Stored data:
^^^^^^^^

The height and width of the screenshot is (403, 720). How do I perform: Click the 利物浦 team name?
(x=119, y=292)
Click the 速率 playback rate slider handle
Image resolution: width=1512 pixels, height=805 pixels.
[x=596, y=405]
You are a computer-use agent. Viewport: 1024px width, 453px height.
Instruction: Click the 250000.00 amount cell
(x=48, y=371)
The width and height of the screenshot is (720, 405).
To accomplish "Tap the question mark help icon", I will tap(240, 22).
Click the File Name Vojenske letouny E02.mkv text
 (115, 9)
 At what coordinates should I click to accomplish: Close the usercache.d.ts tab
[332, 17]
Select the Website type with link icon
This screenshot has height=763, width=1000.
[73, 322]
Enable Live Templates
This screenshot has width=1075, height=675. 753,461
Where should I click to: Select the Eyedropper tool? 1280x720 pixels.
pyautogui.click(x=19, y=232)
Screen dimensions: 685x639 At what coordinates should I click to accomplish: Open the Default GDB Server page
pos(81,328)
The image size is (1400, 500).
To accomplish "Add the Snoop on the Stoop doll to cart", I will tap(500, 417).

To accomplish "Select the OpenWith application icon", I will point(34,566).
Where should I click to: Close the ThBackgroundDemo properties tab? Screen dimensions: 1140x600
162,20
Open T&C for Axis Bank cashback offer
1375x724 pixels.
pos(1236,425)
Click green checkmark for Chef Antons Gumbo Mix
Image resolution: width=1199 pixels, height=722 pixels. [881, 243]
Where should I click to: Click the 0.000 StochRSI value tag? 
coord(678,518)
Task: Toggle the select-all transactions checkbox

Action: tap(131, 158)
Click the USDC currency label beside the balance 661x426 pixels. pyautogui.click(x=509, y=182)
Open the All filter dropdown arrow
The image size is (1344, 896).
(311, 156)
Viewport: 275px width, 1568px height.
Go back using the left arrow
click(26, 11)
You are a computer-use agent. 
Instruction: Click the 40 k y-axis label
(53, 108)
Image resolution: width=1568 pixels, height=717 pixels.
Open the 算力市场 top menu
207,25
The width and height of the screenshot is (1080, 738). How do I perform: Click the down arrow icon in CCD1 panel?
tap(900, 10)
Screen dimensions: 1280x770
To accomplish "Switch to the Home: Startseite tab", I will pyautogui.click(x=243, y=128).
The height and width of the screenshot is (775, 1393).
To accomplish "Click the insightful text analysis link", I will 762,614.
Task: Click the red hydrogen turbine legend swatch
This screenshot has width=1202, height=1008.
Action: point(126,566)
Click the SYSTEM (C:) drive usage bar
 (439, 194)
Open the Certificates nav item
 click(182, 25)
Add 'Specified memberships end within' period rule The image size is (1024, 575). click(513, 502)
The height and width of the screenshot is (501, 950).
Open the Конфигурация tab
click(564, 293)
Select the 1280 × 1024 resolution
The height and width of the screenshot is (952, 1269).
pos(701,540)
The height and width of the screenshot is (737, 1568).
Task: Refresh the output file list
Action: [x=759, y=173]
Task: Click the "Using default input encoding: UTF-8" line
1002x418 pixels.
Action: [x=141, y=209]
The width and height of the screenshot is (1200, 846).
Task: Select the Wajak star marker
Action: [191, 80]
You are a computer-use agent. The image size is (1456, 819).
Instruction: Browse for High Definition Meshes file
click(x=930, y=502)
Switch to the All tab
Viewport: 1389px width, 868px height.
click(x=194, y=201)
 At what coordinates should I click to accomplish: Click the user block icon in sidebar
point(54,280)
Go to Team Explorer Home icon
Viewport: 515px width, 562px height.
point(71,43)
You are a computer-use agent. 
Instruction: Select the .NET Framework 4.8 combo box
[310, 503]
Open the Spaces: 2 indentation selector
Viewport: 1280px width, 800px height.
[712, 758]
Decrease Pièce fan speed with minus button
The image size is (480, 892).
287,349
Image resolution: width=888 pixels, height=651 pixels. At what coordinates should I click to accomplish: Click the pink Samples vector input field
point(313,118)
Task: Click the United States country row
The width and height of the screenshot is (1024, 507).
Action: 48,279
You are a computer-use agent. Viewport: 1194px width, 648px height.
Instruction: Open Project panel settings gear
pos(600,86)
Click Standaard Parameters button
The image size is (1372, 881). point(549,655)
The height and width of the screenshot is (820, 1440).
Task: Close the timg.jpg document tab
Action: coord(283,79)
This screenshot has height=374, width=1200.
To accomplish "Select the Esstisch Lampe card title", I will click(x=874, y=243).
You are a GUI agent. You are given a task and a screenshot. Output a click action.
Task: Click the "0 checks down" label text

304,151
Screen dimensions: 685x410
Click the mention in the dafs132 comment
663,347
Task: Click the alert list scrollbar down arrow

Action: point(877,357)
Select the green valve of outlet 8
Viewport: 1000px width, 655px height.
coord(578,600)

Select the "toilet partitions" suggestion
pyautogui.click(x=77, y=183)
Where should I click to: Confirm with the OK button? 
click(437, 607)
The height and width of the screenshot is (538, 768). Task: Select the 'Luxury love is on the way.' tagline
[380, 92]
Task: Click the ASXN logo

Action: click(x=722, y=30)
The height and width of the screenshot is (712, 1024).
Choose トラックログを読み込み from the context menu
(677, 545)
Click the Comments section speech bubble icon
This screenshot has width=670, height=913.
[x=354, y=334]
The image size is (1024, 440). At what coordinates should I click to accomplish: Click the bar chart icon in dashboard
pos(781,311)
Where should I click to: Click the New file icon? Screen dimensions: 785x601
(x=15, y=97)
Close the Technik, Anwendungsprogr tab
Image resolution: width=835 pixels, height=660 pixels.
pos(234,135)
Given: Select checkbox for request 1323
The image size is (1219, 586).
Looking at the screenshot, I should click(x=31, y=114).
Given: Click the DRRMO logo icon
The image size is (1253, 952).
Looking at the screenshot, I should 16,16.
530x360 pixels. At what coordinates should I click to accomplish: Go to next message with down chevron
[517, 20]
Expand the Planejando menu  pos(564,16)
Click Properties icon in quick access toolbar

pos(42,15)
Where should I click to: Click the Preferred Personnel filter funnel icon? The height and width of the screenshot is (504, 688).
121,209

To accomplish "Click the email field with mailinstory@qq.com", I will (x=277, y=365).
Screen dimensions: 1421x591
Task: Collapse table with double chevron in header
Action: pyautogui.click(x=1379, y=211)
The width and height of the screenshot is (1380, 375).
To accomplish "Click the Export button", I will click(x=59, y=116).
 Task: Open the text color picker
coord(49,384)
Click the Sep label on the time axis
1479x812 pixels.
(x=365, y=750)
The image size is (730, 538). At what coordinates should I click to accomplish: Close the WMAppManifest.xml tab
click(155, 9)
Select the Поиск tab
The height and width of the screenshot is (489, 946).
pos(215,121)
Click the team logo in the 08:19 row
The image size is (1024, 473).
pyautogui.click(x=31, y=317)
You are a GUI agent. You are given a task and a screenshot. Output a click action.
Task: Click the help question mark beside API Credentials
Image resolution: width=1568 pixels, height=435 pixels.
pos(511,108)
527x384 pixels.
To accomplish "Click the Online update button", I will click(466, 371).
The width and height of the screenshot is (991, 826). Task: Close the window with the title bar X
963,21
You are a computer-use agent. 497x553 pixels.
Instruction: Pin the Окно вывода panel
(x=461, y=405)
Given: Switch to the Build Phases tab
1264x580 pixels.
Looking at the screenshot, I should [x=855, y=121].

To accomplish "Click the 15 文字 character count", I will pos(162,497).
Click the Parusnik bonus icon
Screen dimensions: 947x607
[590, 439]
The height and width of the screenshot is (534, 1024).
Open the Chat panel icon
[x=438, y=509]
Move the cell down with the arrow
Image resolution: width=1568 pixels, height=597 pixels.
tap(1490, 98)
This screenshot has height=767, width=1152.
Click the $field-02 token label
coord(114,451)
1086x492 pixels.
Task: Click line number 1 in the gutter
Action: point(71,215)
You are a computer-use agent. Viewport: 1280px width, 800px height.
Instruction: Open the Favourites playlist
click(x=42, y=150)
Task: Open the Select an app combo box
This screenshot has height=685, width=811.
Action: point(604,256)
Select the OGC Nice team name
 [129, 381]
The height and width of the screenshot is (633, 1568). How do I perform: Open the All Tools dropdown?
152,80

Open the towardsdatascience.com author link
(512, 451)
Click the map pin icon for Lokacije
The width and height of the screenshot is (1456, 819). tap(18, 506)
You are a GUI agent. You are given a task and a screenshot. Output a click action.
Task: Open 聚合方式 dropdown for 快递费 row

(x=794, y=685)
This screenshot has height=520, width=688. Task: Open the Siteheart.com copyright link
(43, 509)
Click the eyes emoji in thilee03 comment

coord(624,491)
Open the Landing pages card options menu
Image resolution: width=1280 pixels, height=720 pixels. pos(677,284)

^^^^^^^^

## THE TASK
Each line from the one containing "Task: Open the Select an app combo box" to the final line above should be written out exactly; please omit the others.

## REPLY
Task: Open the Select an app combo box
This screenshot has height=685, width=811.
Action: point(604,256)
Select the OGC Nice team name
 [129, 381]
The height and width of the screenshot is (633, 1568). How do I perform: Open the All Tools dropdown?
152,80

Open the towardsdatascience.com author link
(512, 451)
Click the map pin icon for Lokacije
The width and height of the screenshot is (1456, 819). tap(18, 506)
You are a GUI agent. You are given a task and a screenshot. Output a click action.
Task: Open 聚合方式 dropdown for 快递费 row

(x=794, y=685)
This screenshot has height=520, width=688. Task: Open the Siteheart.com copyright link
(43, 509)
Click the eyes emoji in thilee03 comment

coord(624,491)
Open the Landing pages card options menu
Image resolution: width=1280 pixels, height=720 pixels. pos(677,284)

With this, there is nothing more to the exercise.